Tatar thanks UN for ‘fair manner’
PRESIDENT Ersin Tatar has written to UN Secretary-General Antonio Guterres thanking him for the “fair and balanced manner” in which he moderated April’s “five-plus UN” informal Cyprus meeting in Geneva.
Mr Tatar also asked the UN Security Council to approach his six-point plan to achieve a two-state solution “with an open mind” and by taking into consideration decades of failed negotiations.
In the letter, President Tatar addressed “the distortion, by the Greek Cypriot side, that the Turkish Cypriots ‘left the government’ of their own will in the 1963-64 period”.
“Turkish Cypriot civil servants never disclaimed the ‘Government of Cyprus’,” he said. “[However], due to the prevailing conditions since [December 1963] they were unable, for physical and security reasons” to sustain their roles within the government, a report by U Thant in 1964 stated, Mr Tatar wrote.
Turkish Cypriots “did attempt, through the UN, to return to the House of Representatives but . . . the then Speaker of the House, the late Glafcos Clerides, told the Turkish Cypriot Representatives that they could only return if they accepted the unilateral changes that were made to the [Republic of Cyprus] Constitution – particularly the unchangeable provisions providing for bicommunal power sharing”.
In the face of these changes, Turkish Cypriots “applied to the UN to help in the restoration of the 1960 constitutional order but . . . the UN did not think this was part of its mandate” since “a return to normal conditions” and a “return to the constitutional order” did not mean the same thing, according to Mr Tatar.

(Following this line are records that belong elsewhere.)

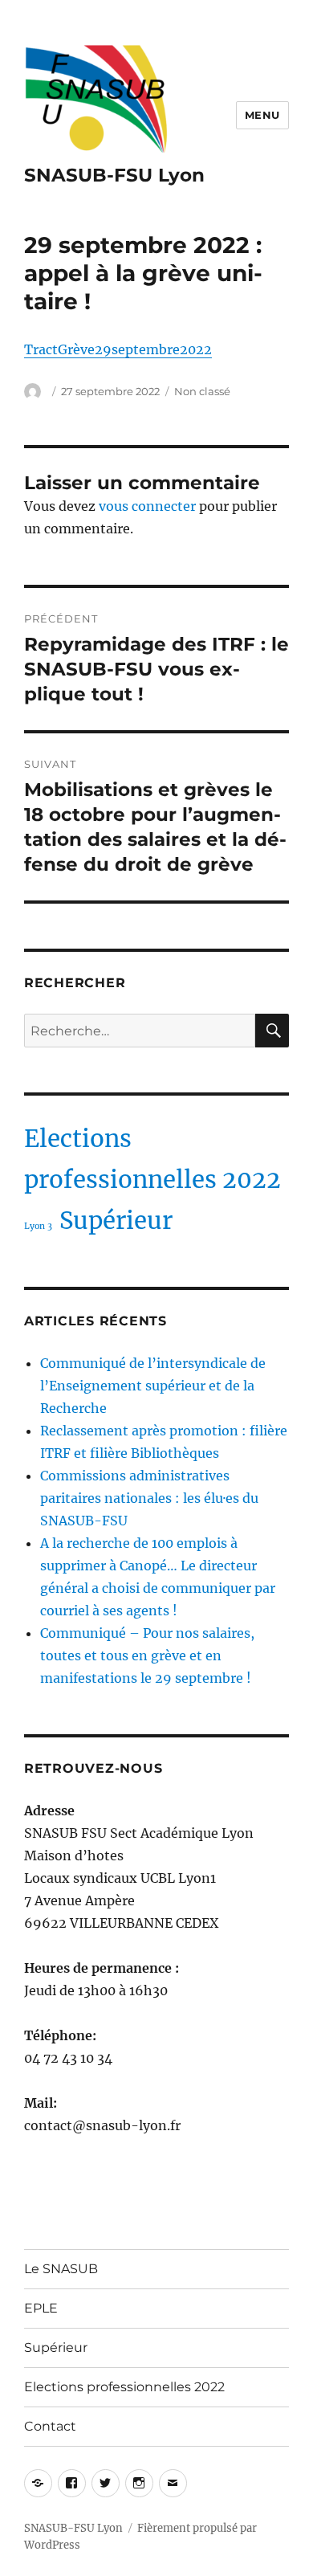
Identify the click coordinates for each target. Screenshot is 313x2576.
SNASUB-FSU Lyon (114, 175)
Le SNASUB (61, 2268)
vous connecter (147, 506)
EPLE (41, 2308)
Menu (262, 114)
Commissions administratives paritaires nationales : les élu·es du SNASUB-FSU (149, 1498)
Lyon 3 (38, 1226)
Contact (50, 2426)
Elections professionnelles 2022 (152, 1159)
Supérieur (116, 1220)
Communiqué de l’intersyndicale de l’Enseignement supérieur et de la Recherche (153, 1385)
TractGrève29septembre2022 (118, 349)
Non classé (202, 391)
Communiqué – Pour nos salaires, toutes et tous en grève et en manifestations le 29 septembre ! (147, 1655)
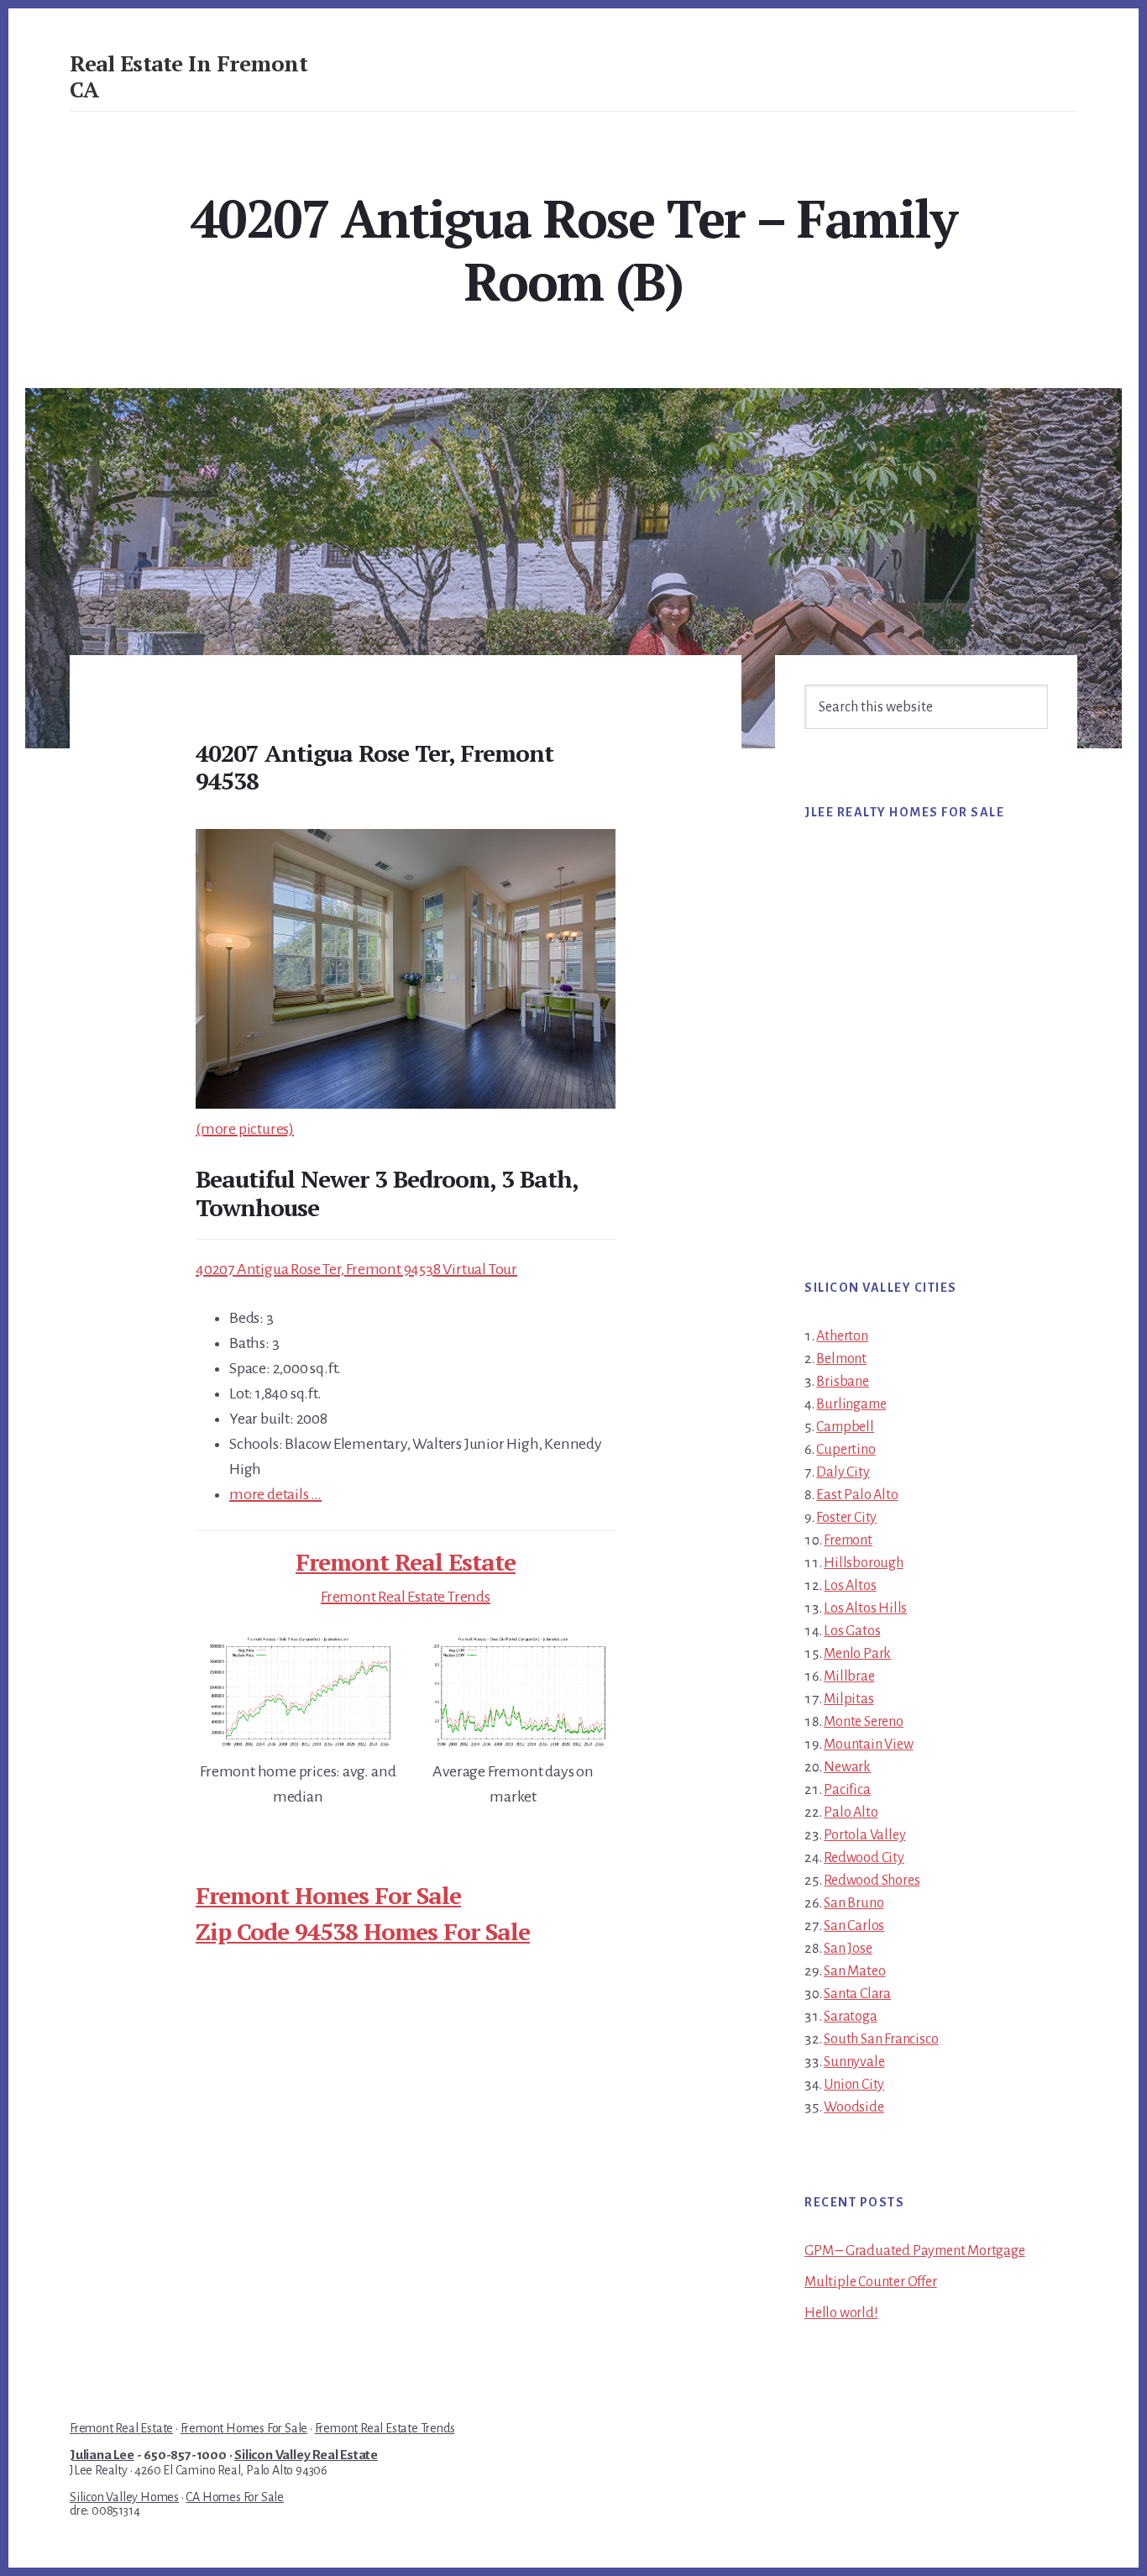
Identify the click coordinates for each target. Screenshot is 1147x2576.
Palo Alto (850, 1812)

The “unlawful changes” made to the Constitution of the Republic of Cyprus that was “hijacked by the Greek Cypriots in December 1963” caused the former bicommunal Government of Cyprus to lose its “legitimacy”.
Combined with the subjugation and domination of Turkish Cypriots, “the Turkish Cypriots had no alternative but to establish their own separate administration in Cyprus in exercise of their inherent right to self-determination”.
Mr Tatar added that the “integration of the Turkish Cypriot community” into “the usurped ‘Republic of Cyprus’”, as called for by Greek Cypriot leader Nicos Anastasiades, “amounts to asking the Turkish Cypriot side to legitimise the Greek Cypriot hijacking of the 1960 bicommunal Republic of Cyprus and agreeing to integrate themselves into this illegality through, what the other side calls, ‘osmosis’”.
THE US supports a “Cypriot-led, comprehensive settlement to reunify the island as a bizonal, bicommunal federation to benefit all Cypriots” American Secretary of State Antony Blinken tweeted on Monday after speaking with Greek Cypriot Foreign Minister Nikos Christodoulides “about our strong bilateral relationship and our commitment to stability and prosperity in the region”.